Bookmark and Share

The Dish: Christmas baking, part one

Darci Yeo of Bliss Bakery and Bistro in Peachland joined Rebecca to dish about mincemeat, Christmas cake, and gingerbread. Check out her gingerbread recipe below.


Download Flash Player to view this content.


Gingerbread Dudes Recipe



½ cup unsalted butter

¾ cup packed light brown or yellow sugar

½ cup unsulphured molasses

2 tablespoons fresh ginger, very finely chopped or crushed


3 ¾ cups all purpose flour

1 tsp baking powder

½ tsp baking soda

1 ½ tsp ground cinnamon

½ tsp ground nutmeg

½ tsp ground cloves

2 large eggs, whisked slightly


Candies for decorating


Powdered sugar frosting

1 cup powdered (icing) sugar

2 tbsp heavy whipping cream (more if required)


Make the cookies:


In a medium saucepan, combine the butter, sugar, molasses and ginger and place over a medium heat.


While the above mixture is warming, sift together the flour, baking powder, baking soda, cinnamon, nutmeg and cloves in a medium boil.


When the butter mixture comes to a boil, immediately remove from the heat. Let cool for 2 minutes. Add the eggs and the butter mixture to the bowl of a stand mixer fitted with a cookie paddle and mix on slow speed, or whisk together by hand. Add the flour mixture and mix until well blended. The mixture will be very sticky and still warm.


Take the dough from the mixture and place on a lightly floured surface. Roll the dough out to a thickness of about ¼ inch and using floured cookie cutters, cut out as many shapes as you can. Please these cutouts on a baking sheet lined with silicon or baking paper. Clump together the scraps and mold into a ball and roll out again to ¼ inch thickness, and cut out more shapes.

Gingerbread gets very tough after about 3 re-uses, so try to cut out as many shapes as possible from the rolled out dough. You can add a little water if the dough will not stick together after a few rolls.
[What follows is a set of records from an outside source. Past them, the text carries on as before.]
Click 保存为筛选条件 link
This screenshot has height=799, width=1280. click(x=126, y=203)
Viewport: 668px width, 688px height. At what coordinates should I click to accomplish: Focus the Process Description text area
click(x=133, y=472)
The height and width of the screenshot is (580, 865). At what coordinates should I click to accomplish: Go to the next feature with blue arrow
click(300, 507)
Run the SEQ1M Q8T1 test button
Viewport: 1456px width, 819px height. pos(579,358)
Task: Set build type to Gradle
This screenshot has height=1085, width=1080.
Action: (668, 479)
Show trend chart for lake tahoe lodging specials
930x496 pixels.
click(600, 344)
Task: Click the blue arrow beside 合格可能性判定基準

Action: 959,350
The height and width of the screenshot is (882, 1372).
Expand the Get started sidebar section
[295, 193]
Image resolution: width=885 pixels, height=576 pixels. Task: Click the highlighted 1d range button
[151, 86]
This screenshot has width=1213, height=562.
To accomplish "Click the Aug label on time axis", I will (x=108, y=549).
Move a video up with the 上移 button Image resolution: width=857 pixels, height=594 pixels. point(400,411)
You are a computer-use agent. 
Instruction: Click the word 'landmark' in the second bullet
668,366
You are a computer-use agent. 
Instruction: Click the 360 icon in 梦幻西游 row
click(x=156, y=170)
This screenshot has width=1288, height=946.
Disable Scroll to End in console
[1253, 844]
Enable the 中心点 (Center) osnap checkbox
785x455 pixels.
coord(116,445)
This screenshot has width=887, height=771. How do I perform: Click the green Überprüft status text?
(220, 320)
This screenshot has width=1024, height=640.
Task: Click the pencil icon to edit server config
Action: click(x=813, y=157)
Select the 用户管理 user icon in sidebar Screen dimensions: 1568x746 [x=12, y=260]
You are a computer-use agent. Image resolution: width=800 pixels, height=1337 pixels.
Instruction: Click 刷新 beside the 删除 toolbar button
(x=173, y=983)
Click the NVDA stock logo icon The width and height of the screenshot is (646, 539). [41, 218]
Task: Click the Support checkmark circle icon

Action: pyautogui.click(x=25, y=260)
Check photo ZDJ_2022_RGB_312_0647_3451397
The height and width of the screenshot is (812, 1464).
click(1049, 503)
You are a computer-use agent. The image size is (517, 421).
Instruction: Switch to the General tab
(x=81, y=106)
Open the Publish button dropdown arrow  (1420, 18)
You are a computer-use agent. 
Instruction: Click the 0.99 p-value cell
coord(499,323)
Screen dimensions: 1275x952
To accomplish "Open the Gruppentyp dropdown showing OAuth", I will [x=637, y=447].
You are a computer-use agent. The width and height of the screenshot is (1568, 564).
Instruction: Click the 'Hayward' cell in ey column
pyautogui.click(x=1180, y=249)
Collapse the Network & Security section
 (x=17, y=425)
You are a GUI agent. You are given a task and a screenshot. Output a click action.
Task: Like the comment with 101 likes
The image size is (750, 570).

Bake the cookies in a pre-heated oven at 350 degrees for approximately 12 minutes or until the cookies feel slightly firm to the touch, allow to cool on the cookie sheets.

For the icing, combine the powdered sugar and whipping cream in a small bowl and mix until the icing is firm and thick with no lumps. Use a spoon to transfer the icing to a piping bag fitted with a medium tip and ice the cookies in whatever whimsical designs you can think of! Use candies to add some character to your cookies. You can add a little extra cream to thin the icing if needed.

Let the cookies sit until the icing is firm before devouring.